• _Short problem_: Give the part of the items that opens with the line containing "How do I perform: Click" and closes with the line containing "Looking at the" as a JSON list of strings, one per line with blank lines omitted. Leave the pictures out of the answer.

(Raw records)
"""
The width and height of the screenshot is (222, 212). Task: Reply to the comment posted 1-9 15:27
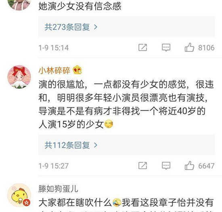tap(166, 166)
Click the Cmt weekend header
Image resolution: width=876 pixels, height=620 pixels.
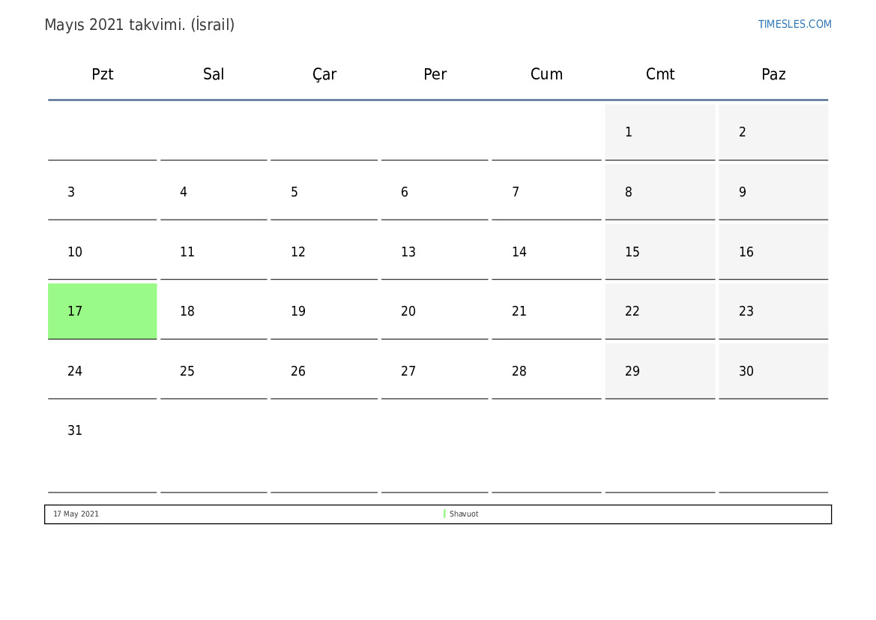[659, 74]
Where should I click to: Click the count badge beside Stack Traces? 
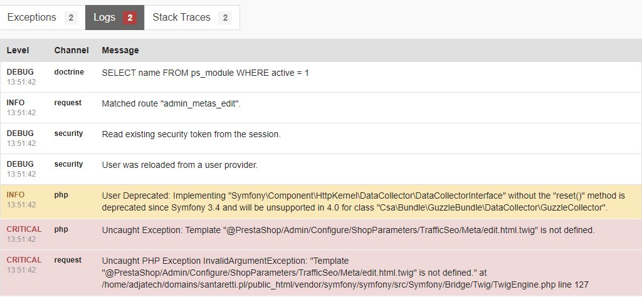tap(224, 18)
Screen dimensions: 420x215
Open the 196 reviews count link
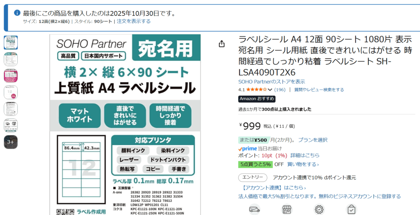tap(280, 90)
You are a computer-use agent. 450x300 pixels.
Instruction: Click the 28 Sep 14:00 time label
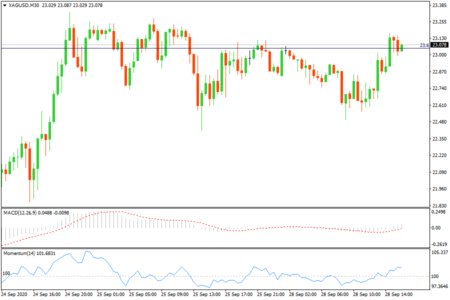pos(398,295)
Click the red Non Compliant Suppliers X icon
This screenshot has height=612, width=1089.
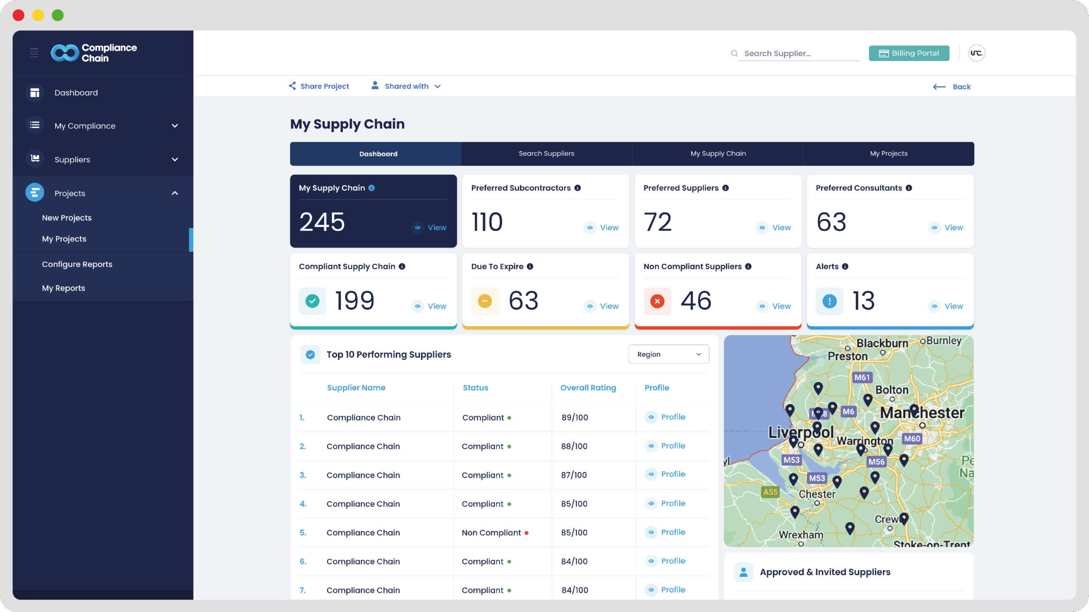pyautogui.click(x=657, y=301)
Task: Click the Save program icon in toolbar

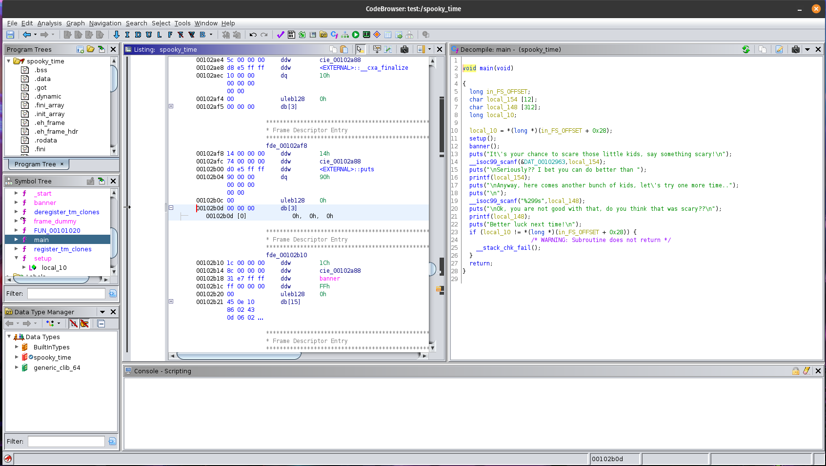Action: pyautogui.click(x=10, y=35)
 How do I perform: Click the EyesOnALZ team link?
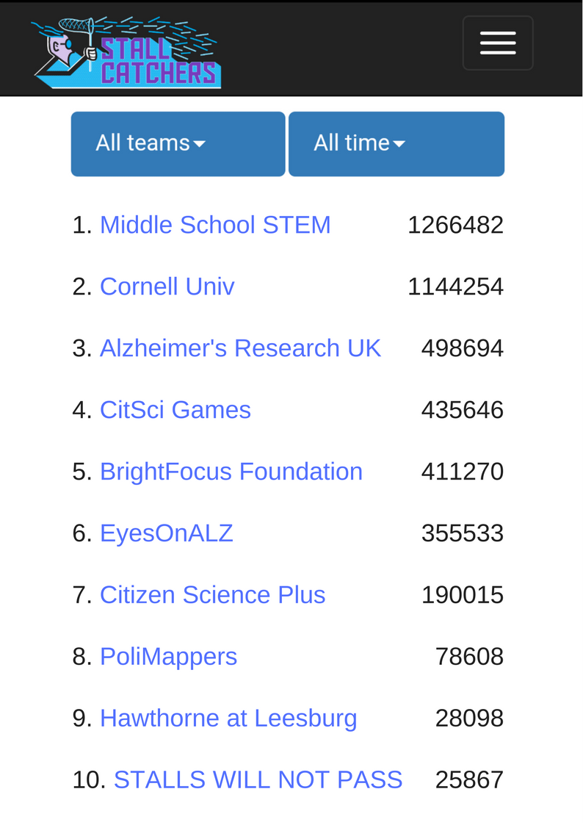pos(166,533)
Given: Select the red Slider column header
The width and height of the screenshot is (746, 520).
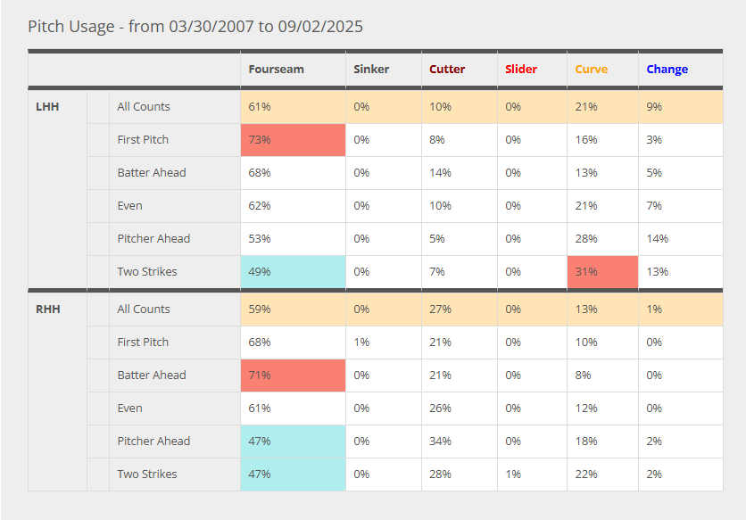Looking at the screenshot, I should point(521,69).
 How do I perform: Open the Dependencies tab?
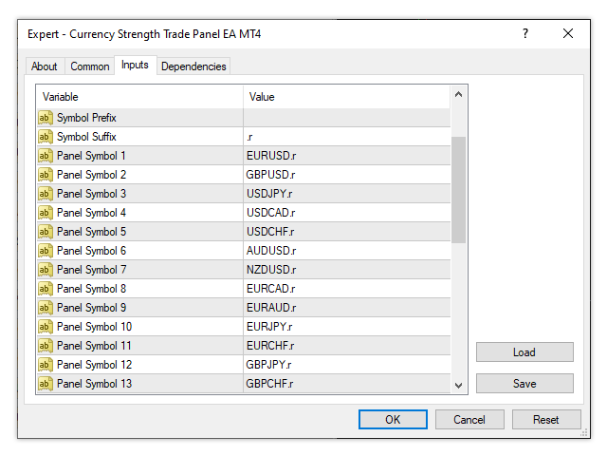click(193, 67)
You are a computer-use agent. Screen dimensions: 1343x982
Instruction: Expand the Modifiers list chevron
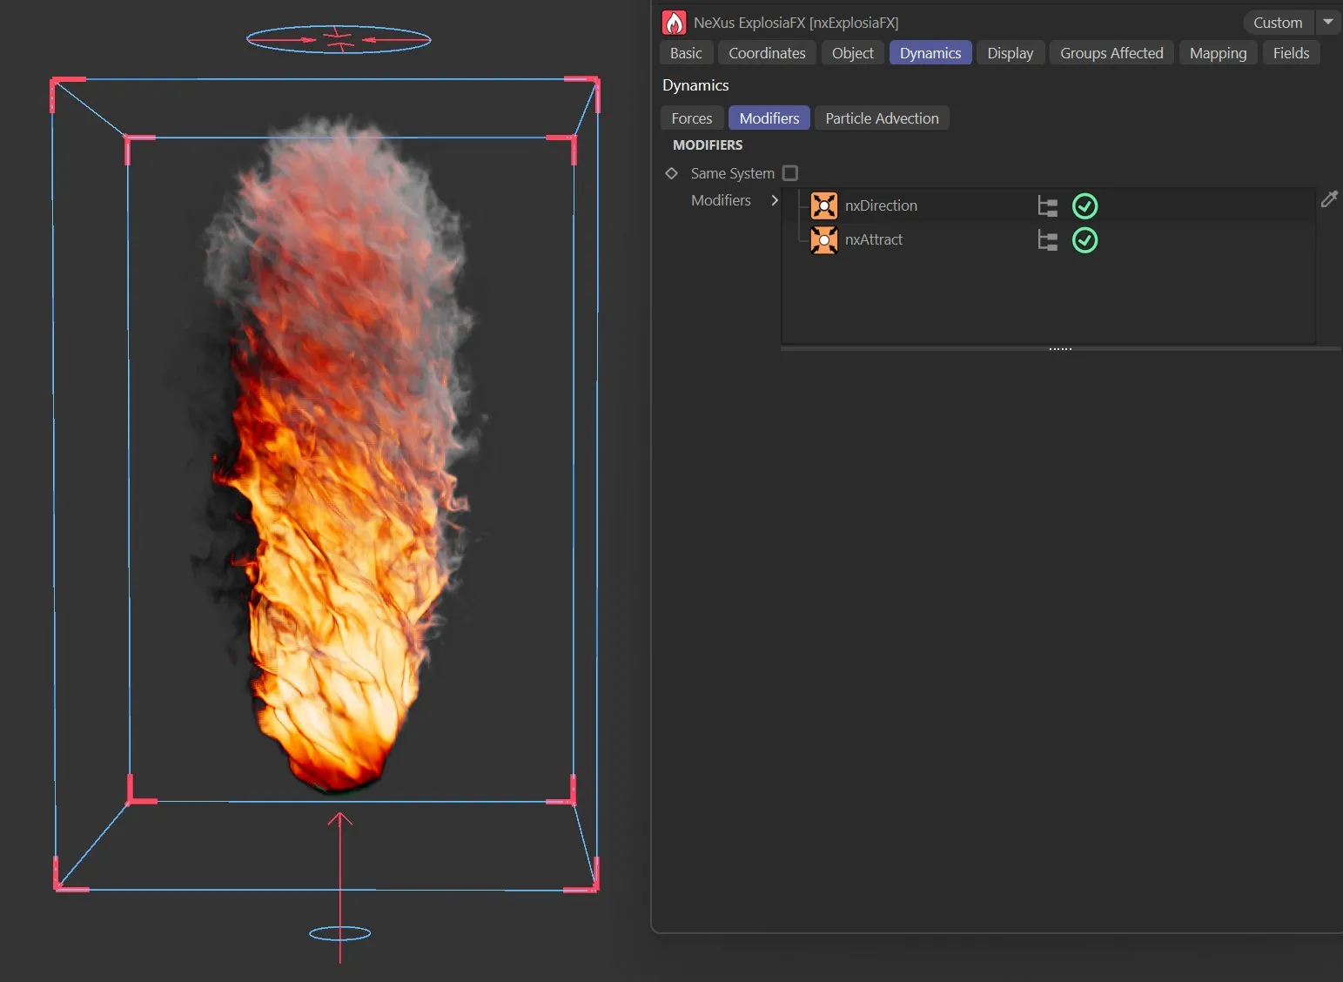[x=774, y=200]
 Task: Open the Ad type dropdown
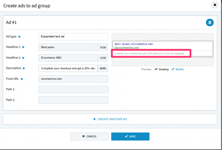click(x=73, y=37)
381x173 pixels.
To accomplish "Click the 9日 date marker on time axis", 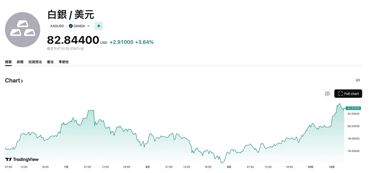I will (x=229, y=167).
"""
• _Solution to the exercise_:
[
  " How do I perform: Click the EyesOnALZ team link?",
  "pos(166,533)",
  "Given: Select the red Slider column header",
  "The width and height of the screenshot is (746, 520).",
  "Looking at the screenshot, I should point(521,69)."
]